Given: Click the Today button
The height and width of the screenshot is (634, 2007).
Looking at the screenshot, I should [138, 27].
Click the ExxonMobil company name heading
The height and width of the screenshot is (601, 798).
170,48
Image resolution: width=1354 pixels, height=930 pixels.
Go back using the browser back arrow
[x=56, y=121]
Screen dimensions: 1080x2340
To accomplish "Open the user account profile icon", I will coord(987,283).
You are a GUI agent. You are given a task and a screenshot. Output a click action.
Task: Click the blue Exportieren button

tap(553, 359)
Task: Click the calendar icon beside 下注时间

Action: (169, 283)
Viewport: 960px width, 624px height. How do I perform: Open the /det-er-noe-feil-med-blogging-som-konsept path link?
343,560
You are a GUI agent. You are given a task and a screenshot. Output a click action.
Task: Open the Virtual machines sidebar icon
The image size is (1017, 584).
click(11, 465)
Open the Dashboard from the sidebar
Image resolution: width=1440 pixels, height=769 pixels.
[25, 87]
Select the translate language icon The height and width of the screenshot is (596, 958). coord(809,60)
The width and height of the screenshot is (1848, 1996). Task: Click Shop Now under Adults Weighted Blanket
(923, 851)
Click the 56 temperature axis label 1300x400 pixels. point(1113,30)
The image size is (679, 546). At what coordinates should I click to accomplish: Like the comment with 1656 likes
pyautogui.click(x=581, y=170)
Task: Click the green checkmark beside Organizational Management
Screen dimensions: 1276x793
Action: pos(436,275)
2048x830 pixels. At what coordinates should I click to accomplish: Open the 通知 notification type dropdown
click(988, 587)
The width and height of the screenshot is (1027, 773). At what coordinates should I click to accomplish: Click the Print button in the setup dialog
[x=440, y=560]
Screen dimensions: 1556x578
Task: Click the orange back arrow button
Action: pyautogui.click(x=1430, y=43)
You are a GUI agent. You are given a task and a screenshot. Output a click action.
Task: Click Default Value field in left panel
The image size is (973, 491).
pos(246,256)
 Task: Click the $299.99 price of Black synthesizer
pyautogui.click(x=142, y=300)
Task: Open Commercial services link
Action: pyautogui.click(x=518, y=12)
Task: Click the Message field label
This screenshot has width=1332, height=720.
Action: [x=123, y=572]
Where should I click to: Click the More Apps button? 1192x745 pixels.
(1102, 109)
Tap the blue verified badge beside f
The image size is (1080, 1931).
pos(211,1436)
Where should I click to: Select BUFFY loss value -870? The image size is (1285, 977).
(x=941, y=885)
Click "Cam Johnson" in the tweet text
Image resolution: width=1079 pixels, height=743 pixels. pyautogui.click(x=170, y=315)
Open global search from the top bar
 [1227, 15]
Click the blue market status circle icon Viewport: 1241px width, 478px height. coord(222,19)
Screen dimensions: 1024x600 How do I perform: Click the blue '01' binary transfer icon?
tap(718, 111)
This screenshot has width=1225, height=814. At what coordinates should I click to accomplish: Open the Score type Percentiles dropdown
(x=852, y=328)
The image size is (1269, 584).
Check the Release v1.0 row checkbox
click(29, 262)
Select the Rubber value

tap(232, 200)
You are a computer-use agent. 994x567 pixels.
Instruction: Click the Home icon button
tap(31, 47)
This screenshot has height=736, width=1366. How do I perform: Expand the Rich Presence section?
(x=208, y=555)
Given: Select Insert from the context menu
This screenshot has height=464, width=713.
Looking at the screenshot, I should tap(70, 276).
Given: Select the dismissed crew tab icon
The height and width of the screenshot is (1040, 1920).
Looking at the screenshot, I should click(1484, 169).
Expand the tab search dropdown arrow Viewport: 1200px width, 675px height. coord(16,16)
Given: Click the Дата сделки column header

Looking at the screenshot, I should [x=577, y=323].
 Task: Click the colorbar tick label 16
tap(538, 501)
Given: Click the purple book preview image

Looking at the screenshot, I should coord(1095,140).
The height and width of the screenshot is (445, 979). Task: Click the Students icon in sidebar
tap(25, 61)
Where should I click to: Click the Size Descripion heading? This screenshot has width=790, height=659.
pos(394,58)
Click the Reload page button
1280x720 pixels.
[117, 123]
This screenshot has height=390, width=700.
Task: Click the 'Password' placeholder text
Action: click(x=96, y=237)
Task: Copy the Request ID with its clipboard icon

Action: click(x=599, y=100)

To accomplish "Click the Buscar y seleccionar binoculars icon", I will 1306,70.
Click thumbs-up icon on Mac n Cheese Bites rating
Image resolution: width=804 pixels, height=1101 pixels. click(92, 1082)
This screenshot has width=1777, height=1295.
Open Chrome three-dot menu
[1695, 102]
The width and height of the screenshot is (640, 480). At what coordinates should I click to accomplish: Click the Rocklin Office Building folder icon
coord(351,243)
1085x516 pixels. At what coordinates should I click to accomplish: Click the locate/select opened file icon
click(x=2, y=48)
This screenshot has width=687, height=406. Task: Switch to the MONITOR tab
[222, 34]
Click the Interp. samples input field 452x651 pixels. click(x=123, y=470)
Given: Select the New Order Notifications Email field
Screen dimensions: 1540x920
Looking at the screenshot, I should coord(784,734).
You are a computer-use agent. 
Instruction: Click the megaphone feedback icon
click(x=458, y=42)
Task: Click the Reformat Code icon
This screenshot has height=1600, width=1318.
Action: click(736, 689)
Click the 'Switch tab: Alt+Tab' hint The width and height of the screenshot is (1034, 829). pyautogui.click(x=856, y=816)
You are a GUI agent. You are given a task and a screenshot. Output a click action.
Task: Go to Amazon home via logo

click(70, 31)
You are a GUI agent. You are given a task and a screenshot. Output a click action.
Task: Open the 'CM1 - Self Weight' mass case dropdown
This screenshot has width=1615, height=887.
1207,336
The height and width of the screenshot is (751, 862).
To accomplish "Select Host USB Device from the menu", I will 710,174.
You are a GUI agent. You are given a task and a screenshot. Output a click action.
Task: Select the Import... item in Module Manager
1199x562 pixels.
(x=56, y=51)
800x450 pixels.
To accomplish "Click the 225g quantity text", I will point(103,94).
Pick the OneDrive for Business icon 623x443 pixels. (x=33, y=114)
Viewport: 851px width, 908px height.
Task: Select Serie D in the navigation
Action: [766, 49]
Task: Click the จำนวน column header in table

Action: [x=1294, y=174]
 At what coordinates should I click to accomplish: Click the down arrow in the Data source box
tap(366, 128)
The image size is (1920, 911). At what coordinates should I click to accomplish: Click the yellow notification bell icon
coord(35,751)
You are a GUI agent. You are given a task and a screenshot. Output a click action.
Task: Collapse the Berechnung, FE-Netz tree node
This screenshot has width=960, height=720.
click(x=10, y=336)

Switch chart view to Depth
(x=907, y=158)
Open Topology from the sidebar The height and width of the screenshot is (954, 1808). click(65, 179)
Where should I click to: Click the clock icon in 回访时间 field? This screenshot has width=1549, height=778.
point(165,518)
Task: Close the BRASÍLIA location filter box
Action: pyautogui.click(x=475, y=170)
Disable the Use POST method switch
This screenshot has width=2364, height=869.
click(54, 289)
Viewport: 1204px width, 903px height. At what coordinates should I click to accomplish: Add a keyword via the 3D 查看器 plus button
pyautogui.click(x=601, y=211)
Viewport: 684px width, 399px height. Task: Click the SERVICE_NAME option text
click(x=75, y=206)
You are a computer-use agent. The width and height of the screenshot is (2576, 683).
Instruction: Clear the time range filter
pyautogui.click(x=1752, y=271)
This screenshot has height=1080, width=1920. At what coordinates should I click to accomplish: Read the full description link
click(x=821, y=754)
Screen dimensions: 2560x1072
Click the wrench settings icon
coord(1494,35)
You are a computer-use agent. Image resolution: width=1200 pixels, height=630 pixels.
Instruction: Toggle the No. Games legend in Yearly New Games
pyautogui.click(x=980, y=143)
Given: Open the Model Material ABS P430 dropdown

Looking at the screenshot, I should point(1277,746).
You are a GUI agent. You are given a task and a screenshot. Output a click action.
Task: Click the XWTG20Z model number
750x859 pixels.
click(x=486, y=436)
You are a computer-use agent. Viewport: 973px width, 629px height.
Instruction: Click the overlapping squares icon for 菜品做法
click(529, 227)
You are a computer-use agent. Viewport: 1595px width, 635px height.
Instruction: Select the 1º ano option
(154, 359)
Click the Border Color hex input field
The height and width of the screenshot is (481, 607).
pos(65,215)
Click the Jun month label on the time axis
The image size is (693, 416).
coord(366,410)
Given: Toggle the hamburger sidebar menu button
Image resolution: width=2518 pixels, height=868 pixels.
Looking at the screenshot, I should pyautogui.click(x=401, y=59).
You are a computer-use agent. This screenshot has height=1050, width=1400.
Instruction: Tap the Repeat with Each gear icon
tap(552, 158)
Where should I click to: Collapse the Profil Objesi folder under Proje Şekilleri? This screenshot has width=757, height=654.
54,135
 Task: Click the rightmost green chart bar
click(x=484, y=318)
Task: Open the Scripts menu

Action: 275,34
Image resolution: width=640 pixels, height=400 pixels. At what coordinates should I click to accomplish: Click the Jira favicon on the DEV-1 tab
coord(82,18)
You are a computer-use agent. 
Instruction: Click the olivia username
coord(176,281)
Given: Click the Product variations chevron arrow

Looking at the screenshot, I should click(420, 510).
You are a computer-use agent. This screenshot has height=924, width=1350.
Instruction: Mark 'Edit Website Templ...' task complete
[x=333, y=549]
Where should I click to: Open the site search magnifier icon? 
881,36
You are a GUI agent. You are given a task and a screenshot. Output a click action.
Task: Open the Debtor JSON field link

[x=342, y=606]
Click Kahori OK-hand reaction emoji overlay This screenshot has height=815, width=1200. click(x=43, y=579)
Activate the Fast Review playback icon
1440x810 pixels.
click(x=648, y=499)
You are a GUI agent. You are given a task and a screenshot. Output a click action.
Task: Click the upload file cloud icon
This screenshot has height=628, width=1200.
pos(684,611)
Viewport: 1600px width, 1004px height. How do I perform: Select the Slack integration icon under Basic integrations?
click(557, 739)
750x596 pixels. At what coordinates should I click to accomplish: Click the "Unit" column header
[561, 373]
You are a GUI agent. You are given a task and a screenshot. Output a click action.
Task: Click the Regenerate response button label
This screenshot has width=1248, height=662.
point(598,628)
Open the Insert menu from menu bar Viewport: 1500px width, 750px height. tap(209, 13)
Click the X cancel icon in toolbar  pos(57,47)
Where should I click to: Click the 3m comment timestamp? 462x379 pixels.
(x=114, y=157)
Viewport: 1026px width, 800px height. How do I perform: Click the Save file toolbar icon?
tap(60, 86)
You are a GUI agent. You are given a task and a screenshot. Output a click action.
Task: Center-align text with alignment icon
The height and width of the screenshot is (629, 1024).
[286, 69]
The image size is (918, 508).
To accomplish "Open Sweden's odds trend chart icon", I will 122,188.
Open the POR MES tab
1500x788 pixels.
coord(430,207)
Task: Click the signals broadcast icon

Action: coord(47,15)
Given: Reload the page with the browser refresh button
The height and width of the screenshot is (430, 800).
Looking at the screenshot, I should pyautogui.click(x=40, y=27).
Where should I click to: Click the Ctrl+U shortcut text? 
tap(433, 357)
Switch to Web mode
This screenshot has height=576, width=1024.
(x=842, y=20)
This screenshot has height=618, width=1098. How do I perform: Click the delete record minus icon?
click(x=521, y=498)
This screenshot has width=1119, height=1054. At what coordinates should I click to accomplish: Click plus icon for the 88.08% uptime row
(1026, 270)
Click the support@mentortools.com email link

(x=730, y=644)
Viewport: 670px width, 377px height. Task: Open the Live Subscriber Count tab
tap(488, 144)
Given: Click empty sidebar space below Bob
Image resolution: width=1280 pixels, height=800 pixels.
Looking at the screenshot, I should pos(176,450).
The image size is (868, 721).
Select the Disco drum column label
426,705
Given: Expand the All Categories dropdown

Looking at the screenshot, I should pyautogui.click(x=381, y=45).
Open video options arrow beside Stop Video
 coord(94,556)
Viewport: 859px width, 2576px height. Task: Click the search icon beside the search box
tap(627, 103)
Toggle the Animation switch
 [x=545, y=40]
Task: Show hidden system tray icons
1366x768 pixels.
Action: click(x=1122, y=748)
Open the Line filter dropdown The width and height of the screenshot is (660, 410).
##############################
• **REQUIRED WORK**
Look over the records above and filter for each line with the word "page".

• **EXERCISE OUTPUT**
Click the Reload page button
Given: Reload the page with the browser refresh button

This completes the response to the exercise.